Felipe Menares

Welcome!

I'm a Postdoctoral Fellow in the Department of Demography, working on the CenSoc Project at the University of California, Berkeley. My primary research interests lie at the intersection of economics and demography, focusing on health economics, mortality, health policy, and formal demography. 

As an applied economic demographer, I aim to answer questions using quasi-experimental research designs to draw causal effects of real-life problems. 

Before starting my Ph.D. in Demography, I worked as a research analyst at the research department of the Superintendence of Pensions in Chile. I also hold a BA and MA in Economics from Universidad de Chile. 

Check my CV and contact me at fmenares at berkeley.edu

References

Job Market Paper

The Impact of Disease-Specific Health Insurance Reform on Mortality

with Pablo Muñoz

We study the impact of a healthcare reform that guaranteed universal access to care for a specific set of diseases. Using the universe of death and inpatient administrative records from Chile and a difference-in-difference research design, we show that deaths from the diseases covered by this reform decreased by 4.4%. The impact was larger for diseases that are amenable to health care, which decreased by 7.1%. The reform also increased surgeries by 16.3% and decreased in-hospital deaths by 6.9%. We also show that the reform has differential impacts across different groups by studying features to address mortality inequalities, e.g., we found that patients from public hospitals -the largest medical bed providers serving the most disadvantaged population- disproportionately benefited from this reform. Finally, longitudinal survey data and back-of-the-envelope calculations suggest that beneficiaries had more medical visits and lower out-of-pocket health expenditures, and that this reform increased life expectancy by 0.29 years. 

Work in progress

with Emma Aguila, William H. Dow, Felipe Menares, Susan W. Parker, Jorge Peniche Soomin Ryu

Progresa, an anti-poverty conditional cash transfer program, has been a model for similar programs in more than 60 countries.

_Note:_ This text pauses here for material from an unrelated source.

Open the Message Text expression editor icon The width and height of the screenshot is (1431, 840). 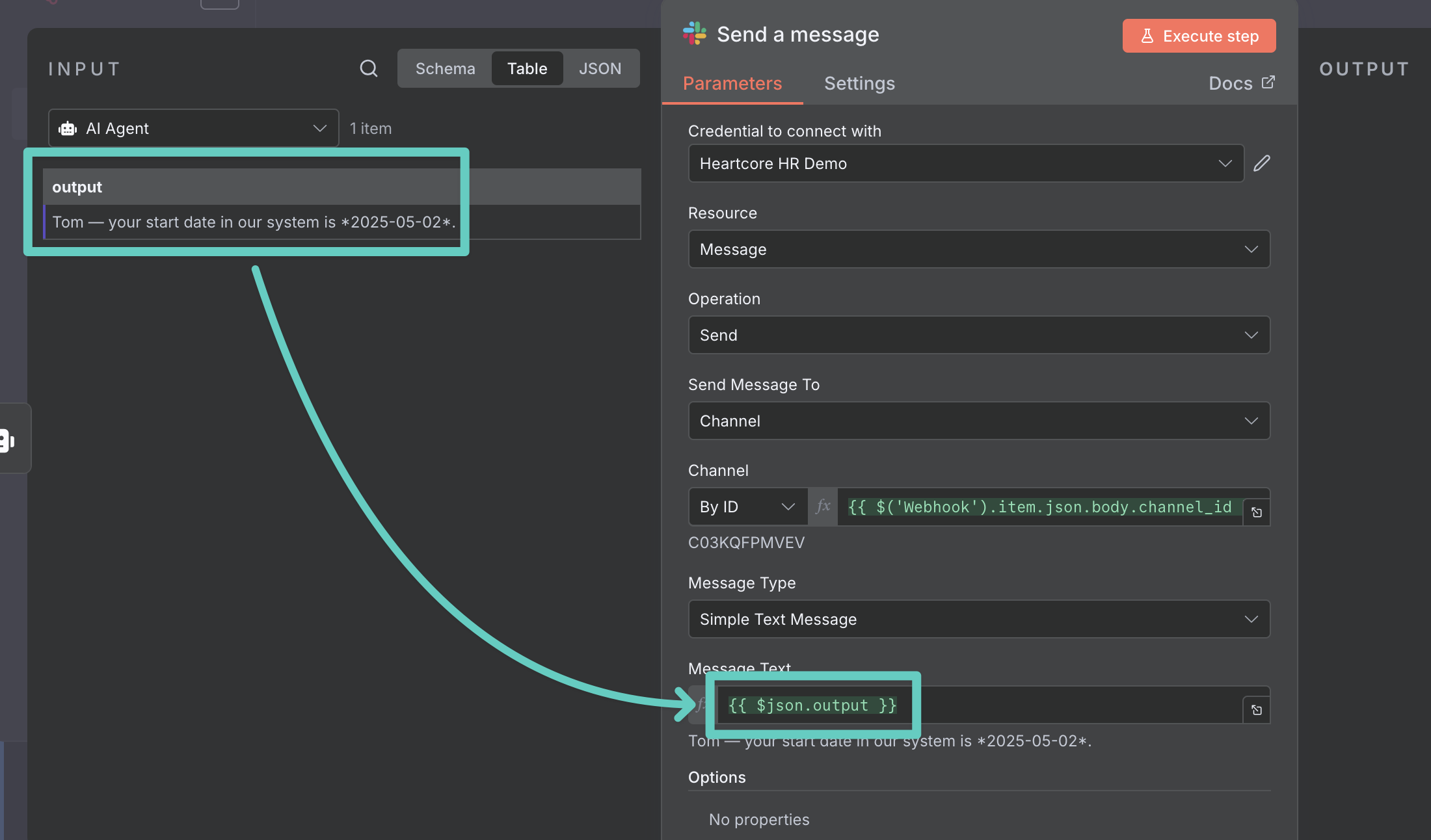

Numerous studies have found positive impacts on schooling, the nutritional and health status of children and adolescents, and household consumption. However, the effects on the health of older adult beneficiaries have been particularly understudied. In this paper we analyze the effects of Progresa on middle-aged and older adult health, focusing on a high prevalence chronic condition: hypertension. Our results show that Progresa had significant benefits in terms of improved hypertension diagnosis and use of treatment drugs. However, we did not find significant changes in uncontrolled hypertension as measured by systolic and diastolic blood pressure biomarkers in household survey data. Thus, while cash transfer programs may facilitate financial access to healthcare visits and the ability to buy prescribed medicines, by itself the program might not improve hypertension outcomes without complementary healthcare system follow-up to ensure dosage titration and medication adherence.

with Emma Aguila, William H. Dow, Felipe Menares, Susan W. Parker, Jorge Peniche Soomin Ryu 

Research on the mortality effects of income-support social insurance programs for older adults has generated conflicting results, but this work has primarily focused on short-run effects. We analyze the older adult mortality effects of Mexico’s pathbreaking Progresa conditional cash transfer social insurance program. We employ difference-in-differences models that exploit the geographic variation in program expansion to estimate lagged effects from one to ten years after increased coverage, focusing on high-poverty municipalities. We find that Progresa substantially reduced mortality in the short-run, particularly among females, with the largest effects after three years. All-cause mortality effects attenuated at increasing lag lengths, with no sustained benefit in ten-year lag models. Results varied by cause of death, though, with long-term benefits of earlier cash transfers sustained for female diabetes mortality even after a ten-year lag.